UMA GRANDE SÉRIE? SIM, ATÉ NOS DEFEITOS
Há anos que Fire Emblem prova ser uma grande série de videojogos. Personagens carismáticos, jogabilidade divertida, um motor do género dos RPG tácticos do qual é porta-estandarte. Mantém-se viva com uma grande base de fãs. Tem vendas incríveis. Motiva imensos spin-offs e algum cross media.
Fire Emblem Engage é uma continuação e uma consequência de tudo isso: permite-se ir ao seu acervo de personagens, por mais superficialidade com que as trate, e confere-lhe uma relevância mecânica singular, que deixará os fãs como eu agarrados a várias playthroughs durante muito tempo, tal não é a sua modularidade.

Uma coisa é certa: Fire Emblem Engage tem a melhor versão de Anna (a comerciante que aparece sempre) de sempre
Infelizmente para mim, muitos dos defeitos das grandes séries já se começam a notar nesta. Depois de estar moribunda à volta de 2010, Fire Emblem re-capultou-se para o sucesso global que nunca mais lhe fugiu. Um dos motivos é tentar manter o seu público universal – se na jogabilidade se manteve fresco, nos temas e visuais tende a mostrar uma postura menos madura.

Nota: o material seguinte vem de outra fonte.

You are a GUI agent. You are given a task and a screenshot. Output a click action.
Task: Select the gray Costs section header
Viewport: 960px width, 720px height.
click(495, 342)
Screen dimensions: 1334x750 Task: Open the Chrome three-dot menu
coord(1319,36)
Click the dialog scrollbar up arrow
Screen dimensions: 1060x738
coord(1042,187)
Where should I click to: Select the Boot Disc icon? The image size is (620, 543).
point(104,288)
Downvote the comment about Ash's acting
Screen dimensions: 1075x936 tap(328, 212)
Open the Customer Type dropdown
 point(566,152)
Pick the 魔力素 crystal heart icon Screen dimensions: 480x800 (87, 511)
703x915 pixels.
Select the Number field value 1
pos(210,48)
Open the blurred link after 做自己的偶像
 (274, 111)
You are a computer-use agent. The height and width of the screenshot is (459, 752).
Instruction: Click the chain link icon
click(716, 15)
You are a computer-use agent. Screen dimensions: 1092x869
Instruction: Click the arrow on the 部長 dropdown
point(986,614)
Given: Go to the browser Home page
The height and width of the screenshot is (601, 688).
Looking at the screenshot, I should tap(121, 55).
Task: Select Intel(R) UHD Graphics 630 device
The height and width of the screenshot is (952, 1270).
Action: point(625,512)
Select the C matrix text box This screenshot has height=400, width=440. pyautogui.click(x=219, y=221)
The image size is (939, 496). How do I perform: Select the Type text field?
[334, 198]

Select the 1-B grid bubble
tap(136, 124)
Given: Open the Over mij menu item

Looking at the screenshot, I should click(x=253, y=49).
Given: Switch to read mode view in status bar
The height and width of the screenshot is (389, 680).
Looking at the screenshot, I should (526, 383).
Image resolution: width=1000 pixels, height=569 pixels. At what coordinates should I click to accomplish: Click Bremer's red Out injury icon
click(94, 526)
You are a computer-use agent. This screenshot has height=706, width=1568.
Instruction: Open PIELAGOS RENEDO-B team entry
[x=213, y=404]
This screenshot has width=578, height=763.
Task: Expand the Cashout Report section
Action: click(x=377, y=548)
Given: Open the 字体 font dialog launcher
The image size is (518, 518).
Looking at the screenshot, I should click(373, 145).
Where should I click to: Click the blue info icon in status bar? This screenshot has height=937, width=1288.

O trabalho de design das personagens da ilustradora Mika Pikazo em Engage é inegavelmente detalhado e bonito, mas evoca uma estética anime, cheia de lugares-comuns, que facilmente se percebe que estravaza a estética (que tem tido a sua continuidade desde Awakening) e se entranha no tom ligeiro da história e de todos os jogos. Porque de alguma forma isso deve alargar o público para lá dos veteranos como eu.
Acima de tudo, a minha franquia favorita vai continuando. Se a universalidade é o preço a pagar para isso, que seja. Mas como muitas grandes séries, falta agora a Fire Emblem um título indiscutivelmente sublime, um 10/10, um marco na história dos videojogos. Continuarei à espera.